Un net recul des intentions d’embauche en 2026
L’enquête publiée ce mardi par France Travail révèle un constat sans appel : les prévisions de recrutement des entreprises françaises pour 2026 marquent un repli significatif. Après avoir interrogé plus de 416 000 établissements entre octobre et décembre 2025 – une période précédant les tensions géopolitiques récentes et la hausse du prix des hydrocarbures – l’organisme relève une chute de 6,5 % des projets d’embauche par rapport à l’année précédente.
Tous les secteurs touchés, mais certains plus durement
Le volume global des intentions de recrutement atteint ainsi son niveau le plus bas depuis 2018 : seulement 2,27 millions de projets, soit une diminution de 158 000 par rapport à 2025. Pour mémoire, ce chiffre s’élevait à plus de trois millions lors du pic enregistré en 2023. Si le ralentissement est généralisé, certains secteurs souffrent davantage. La construction encaisse une baisse spectaculaire de -16,4 %, tandis que les services aux entreprises reculent de -10,1 %. D’autres domaines enregistrent également un repli notable, bien que moindre.
L’évolution contrastée des formes d’emploi
S’agissant du type de contrats proposés, la tendance est claire : la part des embauches en CDI diminue à 41 % pour 2026 (contre près de 44 % en 2025), tout comme celle des CDD longs (six mois ou plus). À l’inverse, les contrats courts progressent nettement : ils représenteront désormais près de 42 % des embauches envisagées.
En analysant les motifs évoqués pour justifier ces recrutements, on observe que :
- 40,7 % concernent un surcroît d’activité ponctuel,
- 25,8 % servent à remplacer définitivement un salarié parti,
- 22,2 % répondent au développement d’une nouvelle activité.
Les remplacements liés à des absences temporaires (maladie ou maternité) restent minoritaires avec 11,3 %.

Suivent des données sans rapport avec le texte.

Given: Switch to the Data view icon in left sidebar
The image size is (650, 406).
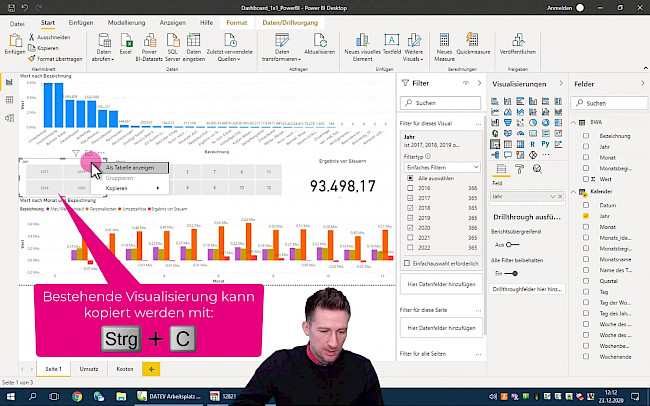Looking at the screenshot, I should tap(9, 101).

Métiers saisonniers et tension du recrutement
Fait intéressant : alors que la part d’établissements prévoyant de recruter passe sous la barre des 24 %, les difficultés à embaucher semblent se résorber – notamment dans la finance ou le secteur énergétique. Seules les activités immobilières affichent une légère hausse des tensions (+1,7 point). Certains métiers tirent néanmoins leur épingle du jeu. Ainsi, dans la restauration et l’agriculture, où la dimension saisonnière est très forte, la demande reste soutenue : près de 40 % pour les postes d’aides-cuisiniers ou employés polyvalents ; jusqu’à 95 % chez les viticulteurs ou arboriculteurs.